A crowd of 500 entrepreneurs, technophiles and investors gathered in San Francisco Tuesday to learn how to share.
Together they kicked off “Share: Catalyzing the sharing economy” — a two-day conference dedicated to the new sector of the tech industry that helps people share, rent or sell their resources.
The theme: how the sharing economy, also known as collaborative consumption or peer-to-peer marketplaces, can transform the planet, reducing waste and saving resources, while empowering regular folks to be “micro-entrepreneurs.”
“All over the world, people are turning to one another to build the sort of economy we want to see,” said Natalie Foster, executive director of conference co-sponsor Peers.org, which helps its 250,000 members lobby for the sector.
Impact investor SoCap is the conference’s other co-sponsor.
“We’re sharing our homes, cars, skills, time and money, building babysitting cooperatives and new ways of carpooling,” Foster said. “We’re rejecting the idea that stuff makes us happier and that ownership is better than access. … We’re building a movement.”
Speakers repeated one of the industry’s mantras: Access trumps ownership.
Behavioral shift
“This is one of the most important shifts in human behavior ever,” said Shervin Pishevar of Global Sherpa, who has invested in leading sharing companies such as Uber and TaskRabbit. “There’s a revolution going on in how we as consumers view the world. … The speed and scale of some of these businesses is actually quite shocking.”

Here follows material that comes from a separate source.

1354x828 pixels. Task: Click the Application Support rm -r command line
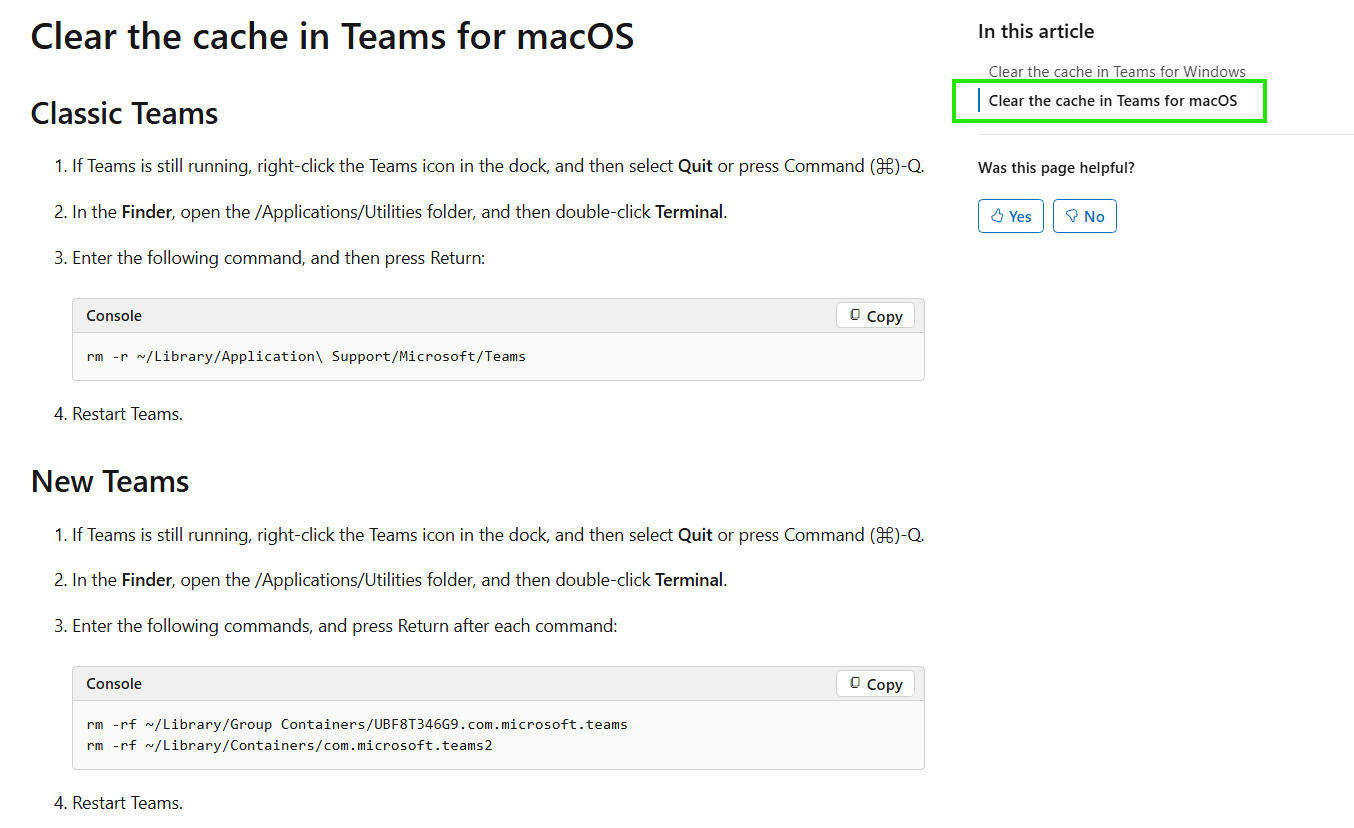(306, 356)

At the same time, participants acknowledged, the basic idea of people offering goods and services to one another is nothing new.
“Sharing historically has taken place among kin and neighbors within communities, people who knew each other,” said Boston University Professor Juliet Schor. “What is new … is sharing among strangers (because) of the Internet’s ability to crowdsource information on reputation.”
The conference focused on the upsides, but some speakers addressed controversies about taxes, regulation, and disruption of industries and neighborhoods stirred by companies like Airbnb, which turns residences into hotel rooms, and Uber, which turns ordinary cars into taxis.
“We’ve rubbed up against policymakers and regulators and incumbent industries in cities where we’re working,” said Lisa Gansky, founder of Mesh Labs, which consults with industry companies. “That’s a good thing; it means we are maturing and people are taking us seriously.”
Critics say firms like Airbnb and Uber are being disingenuous by calling their businesses “sharing” when they actually are based on helping people charge money for goods and services, while collecting a cut.
Income inequality
Janelle Orsi, executive director of the Sustainable Economies Law Center, said the sector helps perpetuate income inequality. Its challenge will be to create structures that help return wealth to users, such as cooperatives, she said.
That idea found support from a surprising source: venture capitalist Brad Burnham, managing partner of Union Square Ventures.
“The current model for creating platforms in the sharing economy does aggregate too much value in the shareholders,” he said.
“That may seem like an odd thing for me to say, but it’s pretty obvious that is true.”
Companies that eschew the rocket fuel of venture money could compete on such factors as offering “human-to-human experiences much richer than buying a service from a bureaucratic hierarchy,” he said.
That would lead to companies giving better deals to the micro-entrepreneurs who help create value. Such an approach needs investors willing to accept a long-term revenue stream rather than a big payday — something his firm has done by backing Kickstarter, which is adamant that it will not go public or sell out.
Besides all the startups that let people share everything from camera lenses to boats, established corporations are adopting principles of the sector, said Jeremiah Owyang, whose Crowd Companies consults with Fortune 500 firms on that topic.
“To make it sustainable, we must engage government, regulators and corporations,” he said.